Repeat every record exactly as written.
--- --- ---
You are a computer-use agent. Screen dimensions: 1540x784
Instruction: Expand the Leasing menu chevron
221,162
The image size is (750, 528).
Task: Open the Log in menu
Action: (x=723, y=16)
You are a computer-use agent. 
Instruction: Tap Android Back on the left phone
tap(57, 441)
--- --- ---
**THE COMPLETED TASK:**
You are a computer-use agent. Screen dimensions: 1540x784
Instruction: Expand the Leasing menu chevron
221,162
The image size is (750, 528).
Task: Open the Log in menu
Action: (x=723, y=16)
You are a computer-use agent. 
Instruction: Tap Android Back on the left phone
tap(57, 441)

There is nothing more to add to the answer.